Behind The Cover
I’ve often observed a certain solidarity in all of my favourite photographs. I had a sense of direction for them, seconds before I even took them. It’s almost as though the right picture, it does all the work for itself. Dorothea Lange, a Great Depression era photographer said, “Photography takes an instant out of time, altering life by holding it still”. She clicked ‘The Migrant Mother’, perhaps one of the most celebrated photographs of all time. Well, those stills of time, they’ve taken my life to unimaginable places; ones I’d always remember fondly.
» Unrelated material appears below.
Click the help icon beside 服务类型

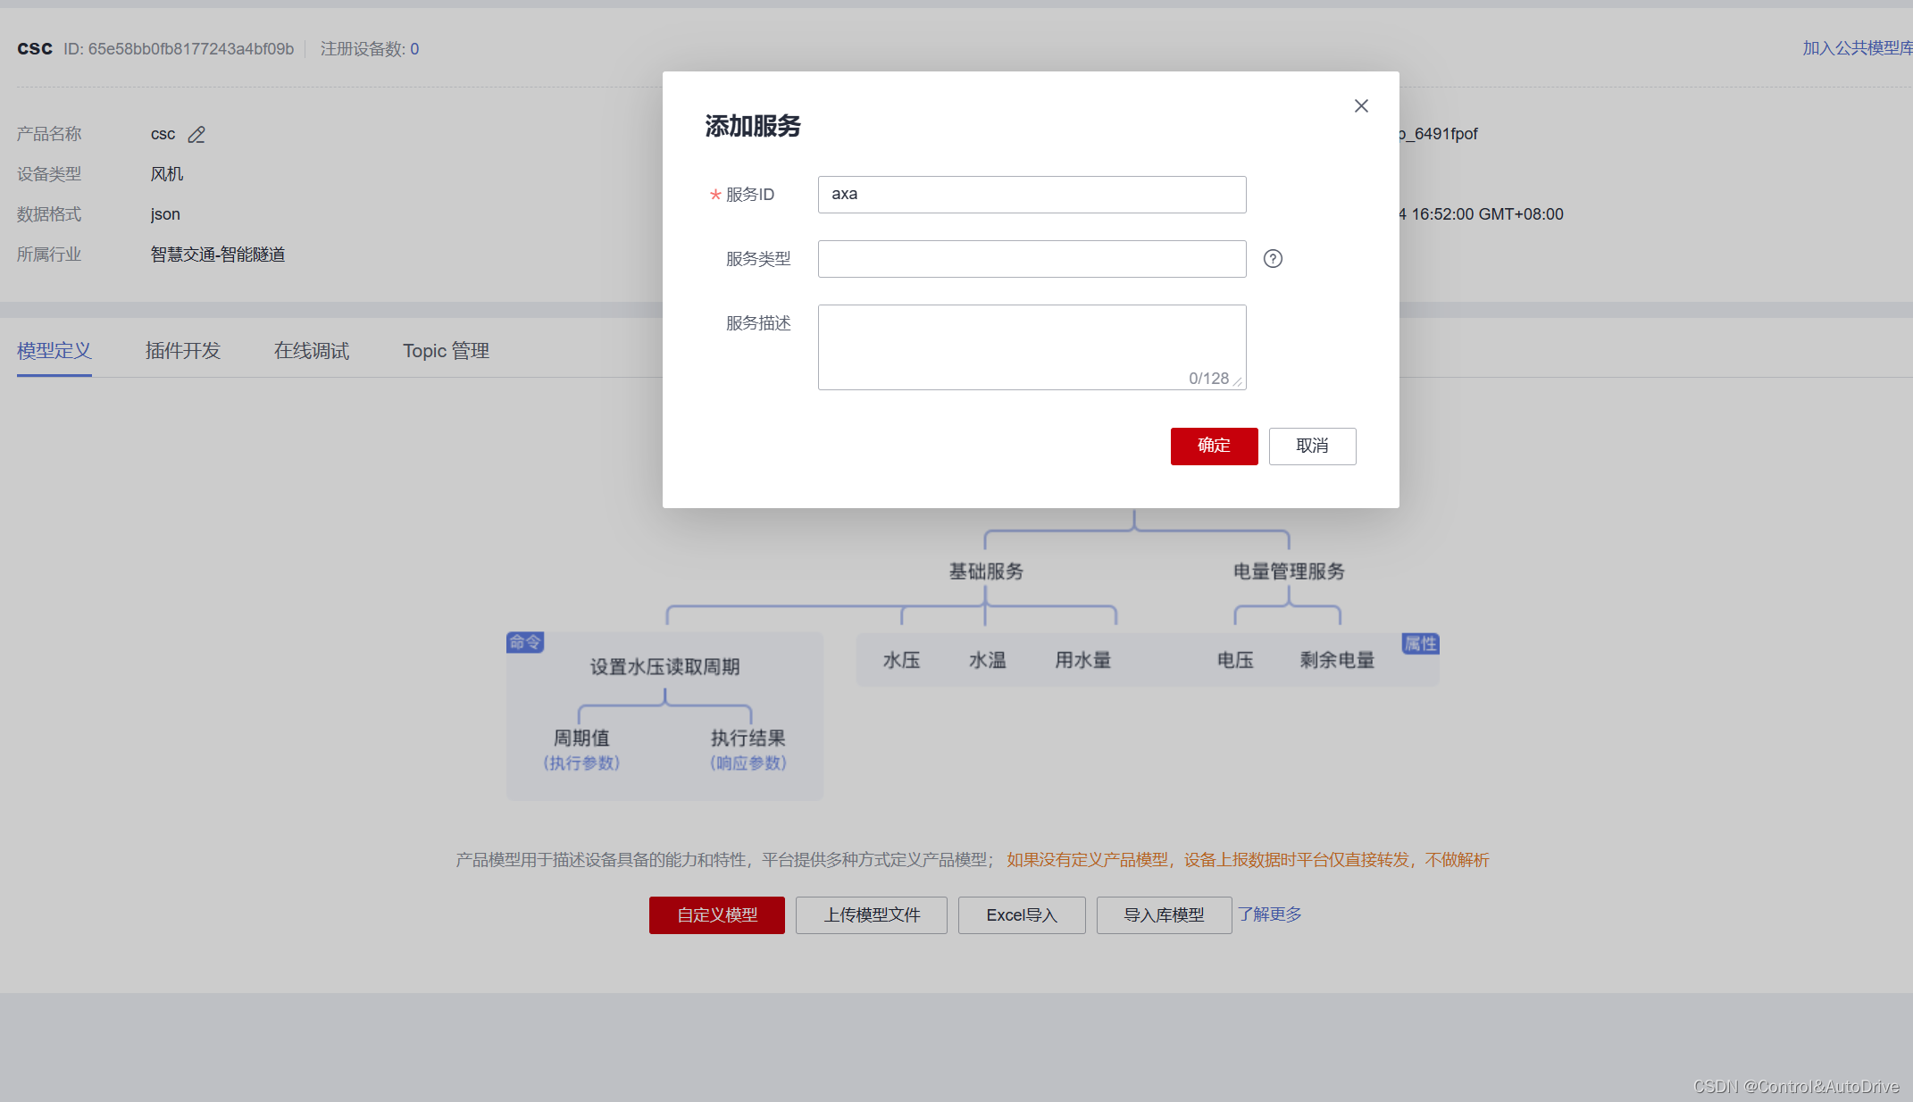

This photograph can be as simple as a still of a vendor in a weekly market, on the surface of it. For me, this picture juxtaposes the vibrancy of juvenescence and it’s simplicity, with the mundane hustle of adulthood. It’s that ever - preserved glow from our early years; how mere wood, paper and wind could square happiness. For that vibrancy and creative nostalgia, I used a post - production technique called ‘Colour Splashing’, saturating only a part of the photograph and keeping the rest desaturated. In ties with that, ‘Local Flavour’ represents the cultural niches and intricacies that we lean into, plant down and grow up on. Pinwheels and paper boats, that’s nostalgia for me. It’s the pain from an old wound, as the Greek tradition reads, and far more powerful than a memory.